Os contratos futuros de ouro negociados na Comex, a divisão de metais da New York Mercantile Exchange (Nymex), fecharam em queda nesta quinta-feira, encerrando a sessão abaixo de US$ 1.700 a onça-troy. O metal foi pressionado pelo impasse nas negociações para evitar o chamado abismo fiscal nos Estados Unidos, uma série de cortes de gastos e aumentos de impostos programada para entrar em vigor no começo do ano que vem.

ÁLVARO CAMPOS, Agencia Estado

13 de dezembro de 2012 | 17h56

O contrato de ouro mais negociado, com entrega para fevereiro, perdeu US$ 21,10 (1,23%), encerrando a US$ 1.696,80 a onça-troy, o menor nível desde 5 de dezembro.

Na véspera, o ouro tocou US$ 1.725, após o Federal Reserve (Fed, o banco central dos EUA) prorrogar seu programa de compras de ativos.

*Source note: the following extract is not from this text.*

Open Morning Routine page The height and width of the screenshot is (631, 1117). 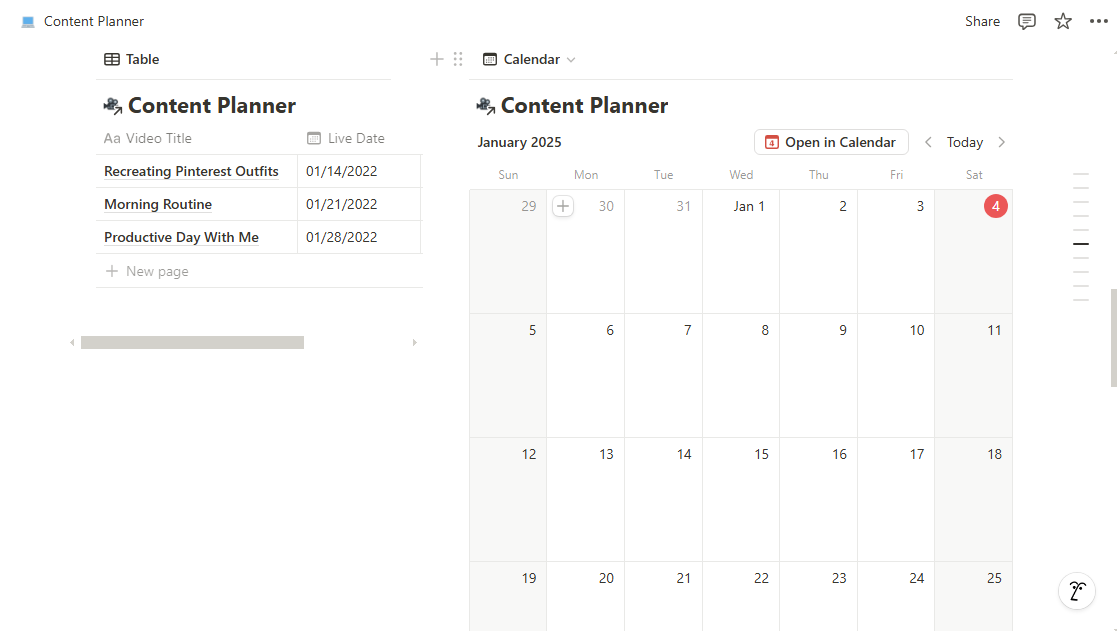158,204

Mas a animação foi rapidamente substituída pelo temor, o que fez alguns investidores correr para realizar lucros, enquanto outros continuaram a reduzir sua posição comprada antes do fim do ano.

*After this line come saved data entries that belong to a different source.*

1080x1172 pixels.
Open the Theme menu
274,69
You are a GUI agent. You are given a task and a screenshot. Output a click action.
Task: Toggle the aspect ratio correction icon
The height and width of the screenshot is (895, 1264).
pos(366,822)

"Nesta época do ano, o mercado de ouro geralmente é muito volátil. Existe muito ajuste de posição e liquidação de contratos, e às vezes os preços oscilam de uma maneira que não serve de indício para uma tendência de longo prazo", comenta Bill O''Neill, diretor da Logic Advisors.

Os investidores também estão receosos em função das difíceis negociações sobre o abismo fiscal. Republicanos e democratas continuam trocando acusações e um acordo abrangente parece cada vez menos provável, faltando poucos dias para o fim do ano.

A queda do ouro levou junto a prata. O contrato mais negociado do metal, com entrega em março, perdeu US$ 1.427 (4,24%), fechando a US$ 32.355 a onça-troy. "A prata tende a ser mais volátil, mas a direção é totalmente determinada pelo ouro", explica O''Neill. As informações são da Dow Jones.